_WORK INSTRUCTIONS:_
Search the material for the string "Steenokkerzeel" and copy each line where it occurs.

_DATA FOR ANALYSIS:_
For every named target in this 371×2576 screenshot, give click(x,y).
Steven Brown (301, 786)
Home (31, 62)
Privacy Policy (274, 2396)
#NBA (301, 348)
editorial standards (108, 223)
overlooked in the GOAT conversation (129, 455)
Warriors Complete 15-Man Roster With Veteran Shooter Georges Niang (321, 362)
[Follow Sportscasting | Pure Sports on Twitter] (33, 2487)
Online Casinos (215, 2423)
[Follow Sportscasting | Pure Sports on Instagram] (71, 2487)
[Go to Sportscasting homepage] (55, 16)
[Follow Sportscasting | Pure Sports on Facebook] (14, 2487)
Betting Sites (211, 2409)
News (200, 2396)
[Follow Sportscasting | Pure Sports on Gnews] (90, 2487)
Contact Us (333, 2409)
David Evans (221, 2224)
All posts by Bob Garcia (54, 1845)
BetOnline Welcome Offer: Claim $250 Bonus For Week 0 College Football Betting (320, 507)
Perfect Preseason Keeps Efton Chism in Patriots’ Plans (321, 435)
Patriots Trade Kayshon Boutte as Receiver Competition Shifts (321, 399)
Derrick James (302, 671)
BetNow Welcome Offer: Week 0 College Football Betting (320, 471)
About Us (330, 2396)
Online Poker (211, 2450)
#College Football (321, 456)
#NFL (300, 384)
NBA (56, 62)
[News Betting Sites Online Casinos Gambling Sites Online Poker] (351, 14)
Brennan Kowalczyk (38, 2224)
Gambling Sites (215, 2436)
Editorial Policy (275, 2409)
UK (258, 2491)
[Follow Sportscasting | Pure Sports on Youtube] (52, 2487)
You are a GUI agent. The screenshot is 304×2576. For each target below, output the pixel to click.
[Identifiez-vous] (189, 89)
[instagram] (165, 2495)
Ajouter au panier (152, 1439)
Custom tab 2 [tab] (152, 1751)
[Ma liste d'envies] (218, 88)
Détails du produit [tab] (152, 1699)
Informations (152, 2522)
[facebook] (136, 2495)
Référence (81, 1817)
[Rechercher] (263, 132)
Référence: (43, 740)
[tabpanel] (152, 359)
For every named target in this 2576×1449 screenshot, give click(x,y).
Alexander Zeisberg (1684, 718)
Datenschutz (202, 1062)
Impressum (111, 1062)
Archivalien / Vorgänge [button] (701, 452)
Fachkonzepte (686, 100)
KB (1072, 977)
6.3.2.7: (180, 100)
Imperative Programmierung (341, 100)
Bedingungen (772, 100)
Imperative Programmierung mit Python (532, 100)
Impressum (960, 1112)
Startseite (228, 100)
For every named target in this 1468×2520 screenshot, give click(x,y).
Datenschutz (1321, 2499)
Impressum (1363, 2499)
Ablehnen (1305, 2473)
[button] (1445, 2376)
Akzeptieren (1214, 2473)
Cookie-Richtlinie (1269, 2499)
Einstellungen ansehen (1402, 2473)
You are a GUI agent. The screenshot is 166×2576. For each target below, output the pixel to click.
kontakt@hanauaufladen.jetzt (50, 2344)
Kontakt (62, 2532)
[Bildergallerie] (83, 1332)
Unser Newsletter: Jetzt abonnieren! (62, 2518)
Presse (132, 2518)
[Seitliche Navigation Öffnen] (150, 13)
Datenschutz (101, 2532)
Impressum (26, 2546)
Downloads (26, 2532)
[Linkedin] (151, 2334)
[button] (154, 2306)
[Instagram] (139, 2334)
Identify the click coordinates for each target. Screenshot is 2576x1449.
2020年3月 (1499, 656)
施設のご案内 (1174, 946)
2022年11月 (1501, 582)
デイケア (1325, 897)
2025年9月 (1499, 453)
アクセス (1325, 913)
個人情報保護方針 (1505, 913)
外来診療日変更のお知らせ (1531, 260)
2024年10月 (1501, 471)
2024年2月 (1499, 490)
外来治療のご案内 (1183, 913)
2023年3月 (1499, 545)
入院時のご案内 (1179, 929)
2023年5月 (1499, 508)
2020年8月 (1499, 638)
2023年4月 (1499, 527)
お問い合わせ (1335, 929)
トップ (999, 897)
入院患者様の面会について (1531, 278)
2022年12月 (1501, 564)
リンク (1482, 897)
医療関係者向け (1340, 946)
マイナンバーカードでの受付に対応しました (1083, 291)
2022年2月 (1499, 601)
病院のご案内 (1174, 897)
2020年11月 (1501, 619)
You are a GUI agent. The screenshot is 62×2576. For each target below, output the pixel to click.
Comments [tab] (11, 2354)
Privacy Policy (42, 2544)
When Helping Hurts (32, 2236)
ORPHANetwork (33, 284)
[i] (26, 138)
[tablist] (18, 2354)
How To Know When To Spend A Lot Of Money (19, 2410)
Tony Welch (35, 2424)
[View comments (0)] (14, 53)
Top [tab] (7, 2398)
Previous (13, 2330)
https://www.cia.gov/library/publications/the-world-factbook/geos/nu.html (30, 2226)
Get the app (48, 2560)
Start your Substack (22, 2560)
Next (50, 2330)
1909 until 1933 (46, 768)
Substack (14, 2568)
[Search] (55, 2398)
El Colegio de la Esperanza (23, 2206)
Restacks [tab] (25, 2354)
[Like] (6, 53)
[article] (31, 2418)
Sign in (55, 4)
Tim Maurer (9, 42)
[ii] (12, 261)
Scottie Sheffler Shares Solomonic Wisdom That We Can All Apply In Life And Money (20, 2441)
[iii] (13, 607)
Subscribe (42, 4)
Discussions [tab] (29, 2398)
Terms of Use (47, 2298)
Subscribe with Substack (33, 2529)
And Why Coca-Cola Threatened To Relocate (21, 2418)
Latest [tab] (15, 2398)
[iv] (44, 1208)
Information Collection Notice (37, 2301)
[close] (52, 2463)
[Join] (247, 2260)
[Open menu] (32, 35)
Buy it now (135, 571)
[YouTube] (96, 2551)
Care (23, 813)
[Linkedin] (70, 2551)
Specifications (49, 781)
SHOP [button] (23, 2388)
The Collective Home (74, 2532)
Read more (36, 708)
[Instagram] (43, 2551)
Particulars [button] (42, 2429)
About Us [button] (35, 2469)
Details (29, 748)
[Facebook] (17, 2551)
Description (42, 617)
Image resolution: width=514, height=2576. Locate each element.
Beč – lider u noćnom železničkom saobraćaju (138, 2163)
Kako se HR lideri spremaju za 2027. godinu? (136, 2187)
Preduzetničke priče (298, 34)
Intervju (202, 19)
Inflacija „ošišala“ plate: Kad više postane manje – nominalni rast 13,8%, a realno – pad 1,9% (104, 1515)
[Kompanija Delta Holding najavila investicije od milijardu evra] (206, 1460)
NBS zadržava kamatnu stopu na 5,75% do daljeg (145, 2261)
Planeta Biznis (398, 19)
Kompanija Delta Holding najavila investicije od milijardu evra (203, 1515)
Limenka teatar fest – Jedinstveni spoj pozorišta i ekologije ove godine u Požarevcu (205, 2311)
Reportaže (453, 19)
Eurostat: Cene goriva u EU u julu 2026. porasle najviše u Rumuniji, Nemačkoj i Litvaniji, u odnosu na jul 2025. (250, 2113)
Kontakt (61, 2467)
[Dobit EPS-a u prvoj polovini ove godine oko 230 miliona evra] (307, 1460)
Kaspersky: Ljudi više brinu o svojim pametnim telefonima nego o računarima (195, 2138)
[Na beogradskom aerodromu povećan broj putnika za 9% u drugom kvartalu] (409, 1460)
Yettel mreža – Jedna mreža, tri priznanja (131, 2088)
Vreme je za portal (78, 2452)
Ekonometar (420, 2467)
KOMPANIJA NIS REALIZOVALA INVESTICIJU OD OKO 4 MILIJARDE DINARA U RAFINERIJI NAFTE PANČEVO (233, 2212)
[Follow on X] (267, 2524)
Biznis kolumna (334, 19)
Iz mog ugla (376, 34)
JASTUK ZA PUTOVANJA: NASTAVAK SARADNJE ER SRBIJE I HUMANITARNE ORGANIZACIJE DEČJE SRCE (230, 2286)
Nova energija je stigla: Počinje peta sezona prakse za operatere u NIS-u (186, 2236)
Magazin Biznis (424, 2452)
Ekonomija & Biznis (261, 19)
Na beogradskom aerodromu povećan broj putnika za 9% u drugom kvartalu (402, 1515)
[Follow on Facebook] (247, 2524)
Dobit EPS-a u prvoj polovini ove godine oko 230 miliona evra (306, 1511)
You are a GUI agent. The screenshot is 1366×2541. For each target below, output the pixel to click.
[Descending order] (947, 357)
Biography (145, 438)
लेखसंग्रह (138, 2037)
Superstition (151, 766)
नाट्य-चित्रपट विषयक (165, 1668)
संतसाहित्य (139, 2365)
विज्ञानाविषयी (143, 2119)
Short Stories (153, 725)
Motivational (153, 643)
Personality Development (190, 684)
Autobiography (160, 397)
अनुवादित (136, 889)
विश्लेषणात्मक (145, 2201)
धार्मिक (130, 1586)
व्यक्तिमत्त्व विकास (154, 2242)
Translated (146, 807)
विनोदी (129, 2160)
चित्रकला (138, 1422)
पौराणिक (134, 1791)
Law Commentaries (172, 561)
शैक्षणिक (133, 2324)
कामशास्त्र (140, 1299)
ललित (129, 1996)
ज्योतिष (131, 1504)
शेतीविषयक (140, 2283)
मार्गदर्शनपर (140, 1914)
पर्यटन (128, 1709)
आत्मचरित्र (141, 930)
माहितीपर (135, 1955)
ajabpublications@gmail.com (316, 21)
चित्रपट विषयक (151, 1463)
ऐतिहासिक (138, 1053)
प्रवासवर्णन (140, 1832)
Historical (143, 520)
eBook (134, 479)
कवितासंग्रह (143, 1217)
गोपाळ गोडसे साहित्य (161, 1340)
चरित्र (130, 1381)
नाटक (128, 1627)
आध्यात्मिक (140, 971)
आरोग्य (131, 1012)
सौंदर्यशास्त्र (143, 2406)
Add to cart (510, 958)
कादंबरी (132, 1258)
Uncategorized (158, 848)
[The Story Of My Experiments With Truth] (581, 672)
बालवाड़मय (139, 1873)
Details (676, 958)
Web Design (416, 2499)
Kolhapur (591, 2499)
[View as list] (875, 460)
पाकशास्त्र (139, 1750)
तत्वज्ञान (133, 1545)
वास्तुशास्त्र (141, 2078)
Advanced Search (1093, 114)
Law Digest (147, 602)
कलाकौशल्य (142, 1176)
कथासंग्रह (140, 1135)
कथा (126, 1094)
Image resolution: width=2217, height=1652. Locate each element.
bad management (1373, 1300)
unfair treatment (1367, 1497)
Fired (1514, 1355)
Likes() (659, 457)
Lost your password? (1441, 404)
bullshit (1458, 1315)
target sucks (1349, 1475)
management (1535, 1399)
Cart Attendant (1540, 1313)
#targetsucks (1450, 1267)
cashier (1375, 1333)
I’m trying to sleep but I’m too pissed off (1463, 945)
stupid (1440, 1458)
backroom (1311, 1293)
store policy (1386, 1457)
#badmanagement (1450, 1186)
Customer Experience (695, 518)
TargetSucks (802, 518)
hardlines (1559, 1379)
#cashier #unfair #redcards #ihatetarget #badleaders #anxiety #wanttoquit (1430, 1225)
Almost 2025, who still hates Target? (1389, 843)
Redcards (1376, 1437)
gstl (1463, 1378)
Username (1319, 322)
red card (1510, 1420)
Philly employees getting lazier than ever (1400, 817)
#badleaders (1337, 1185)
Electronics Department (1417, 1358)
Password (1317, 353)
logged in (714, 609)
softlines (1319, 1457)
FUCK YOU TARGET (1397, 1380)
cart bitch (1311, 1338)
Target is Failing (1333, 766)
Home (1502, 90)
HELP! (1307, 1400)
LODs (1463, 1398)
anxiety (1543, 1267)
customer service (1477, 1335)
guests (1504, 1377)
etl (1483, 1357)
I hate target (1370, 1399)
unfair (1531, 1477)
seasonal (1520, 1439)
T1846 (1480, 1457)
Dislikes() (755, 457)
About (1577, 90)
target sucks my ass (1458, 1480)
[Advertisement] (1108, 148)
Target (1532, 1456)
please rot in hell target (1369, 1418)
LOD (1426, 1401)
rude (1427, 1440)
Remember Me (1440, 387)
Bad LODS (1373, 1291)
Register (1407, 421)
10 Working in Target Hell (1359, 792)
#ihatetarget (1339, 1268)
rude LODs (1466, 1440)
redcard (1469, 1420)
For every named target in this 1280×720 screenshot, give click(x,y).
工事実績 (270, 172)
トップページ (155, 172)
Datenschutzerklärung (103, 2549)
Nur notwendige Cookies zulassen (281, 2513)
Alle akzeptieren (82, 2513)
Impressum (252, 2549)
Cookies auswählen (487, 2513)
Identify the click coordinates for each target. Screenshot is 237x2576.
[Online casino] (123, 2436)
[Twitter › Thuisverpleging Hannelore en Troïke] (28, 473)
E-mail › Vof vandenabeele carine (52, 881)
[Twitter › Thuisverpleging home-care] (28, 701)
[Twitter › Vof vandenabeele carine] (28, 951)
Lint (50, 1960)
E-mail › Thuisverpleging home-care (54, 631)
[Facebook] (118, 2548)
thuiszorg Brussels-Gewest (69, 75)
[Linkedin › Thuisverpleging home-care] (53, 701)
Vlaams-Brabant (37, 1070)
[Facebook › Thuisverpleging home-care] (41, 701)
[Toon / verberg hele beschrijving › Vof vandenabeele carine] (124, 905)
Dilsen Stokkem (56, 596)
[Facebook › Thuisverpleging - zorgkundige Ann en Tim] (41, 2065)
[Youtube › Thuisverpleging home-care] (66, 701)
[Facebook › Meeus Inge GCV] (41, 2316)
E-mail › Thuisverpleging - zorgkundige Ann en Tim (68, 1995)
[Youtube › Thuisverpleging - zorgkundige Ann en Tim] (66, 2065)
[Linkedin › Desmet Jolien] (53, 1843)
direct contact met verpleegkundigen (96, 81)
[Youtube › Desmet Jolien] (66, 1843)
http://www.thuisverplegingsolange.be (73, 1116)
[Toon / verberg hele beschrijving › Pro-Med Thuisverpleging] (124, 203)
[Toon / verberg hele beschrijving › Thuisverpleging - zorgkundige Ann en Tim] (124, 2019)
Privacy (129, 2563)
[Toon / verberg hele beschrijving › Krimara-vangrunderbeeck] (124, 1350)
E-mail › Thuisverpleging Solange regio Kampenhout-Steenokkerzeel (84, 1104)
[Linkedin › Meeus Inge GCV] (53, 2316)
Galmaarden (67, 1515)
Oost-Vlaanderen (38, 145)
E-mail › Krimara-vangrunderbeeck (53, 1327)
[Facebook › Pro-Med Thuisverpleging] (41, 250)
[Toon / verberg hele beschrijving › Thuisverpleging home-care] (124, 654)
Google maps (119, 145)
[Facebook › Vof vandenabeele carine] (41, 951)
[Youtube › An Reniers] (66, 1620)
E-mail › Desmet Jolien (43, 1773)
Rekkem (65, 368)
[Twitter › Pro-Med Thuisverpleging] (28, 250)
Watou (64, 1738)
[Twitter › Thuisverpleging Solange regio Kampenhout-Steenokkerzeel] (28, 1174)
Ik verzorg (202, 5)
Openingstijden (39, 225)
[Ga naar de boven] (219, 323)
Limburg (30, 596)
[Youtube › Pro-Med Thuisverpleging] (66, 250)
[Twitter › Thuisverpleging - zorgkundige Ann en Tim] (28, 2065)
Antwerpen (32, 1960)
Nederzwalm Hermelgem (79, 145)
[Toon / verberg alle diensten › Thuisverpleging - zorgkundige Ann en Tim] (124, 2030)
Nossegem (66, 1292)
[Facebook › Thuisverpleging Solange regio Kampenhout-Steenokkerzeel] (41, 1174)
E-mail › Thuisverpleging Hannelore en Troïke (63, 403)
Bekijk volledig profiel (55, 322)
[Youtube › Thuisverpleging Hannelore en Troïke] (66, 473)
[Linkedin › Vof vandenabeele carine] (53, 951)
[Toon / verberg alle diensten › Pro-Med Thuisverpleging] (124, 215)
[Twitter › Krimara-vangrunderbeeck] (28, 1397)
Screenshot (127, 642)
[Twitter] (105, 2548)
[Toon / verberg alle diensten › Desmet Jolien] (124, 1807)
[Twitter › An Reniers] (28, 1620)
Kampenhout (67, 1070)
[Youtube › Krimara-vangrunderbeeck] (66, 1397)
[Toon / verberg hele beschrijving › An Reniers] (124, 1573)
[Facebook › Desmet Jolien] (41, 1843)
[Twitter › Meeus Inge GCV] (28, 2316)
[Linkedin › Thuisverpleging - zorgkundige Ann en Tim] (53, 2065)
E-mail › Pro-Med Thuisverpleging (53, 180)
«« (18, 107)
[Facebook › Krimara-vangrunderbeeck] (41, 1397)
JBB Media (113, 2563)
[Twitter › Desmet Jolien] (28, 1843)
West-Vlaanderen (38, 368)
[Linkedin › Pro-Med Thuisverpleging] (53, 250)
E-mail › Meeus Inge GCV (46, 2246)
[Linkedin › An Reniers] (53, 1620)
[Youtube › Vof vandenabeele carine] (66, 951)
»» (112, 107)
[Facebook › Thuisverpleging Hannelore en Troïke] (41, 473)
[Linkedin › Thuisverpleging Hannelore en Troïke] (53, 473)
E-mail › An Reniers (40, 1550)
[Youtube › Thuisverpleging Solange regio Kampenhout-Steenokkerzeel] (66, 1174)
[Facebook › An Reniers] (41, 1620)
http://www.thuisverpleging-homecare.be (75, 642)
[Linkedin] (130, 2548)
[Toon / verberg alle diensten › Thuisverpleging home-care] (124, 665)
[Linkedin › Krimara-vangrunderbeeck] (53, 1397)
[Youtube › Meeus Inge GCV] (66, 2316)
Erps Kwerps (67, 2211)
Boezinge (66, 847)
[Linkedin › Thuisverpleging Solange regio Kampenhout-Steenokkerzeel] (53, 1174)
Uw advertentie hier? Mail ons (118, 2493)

_ANSWER TO THIS PROBLEM:_
E-mail › Thuisverpleging Solange regio Kampenhout-Steenokkerzeel (84, 1104)
[Twitter › Thuisverpleging Solange regio Kampenhout-Steenokkerzeel] (28, 1174)
[Facebook › Thuisverpleging Solange regio Kampenhout-Steenokkerzeel] (41, 1174)
[Youtube › Thuisverpleging Solange regio Kampenhout-Steenokkerzeel] (66, 1174)
[Linkedin › Thuisverpleging Solange regio Kampenhout-Steenokkerzeel] (53, 1174)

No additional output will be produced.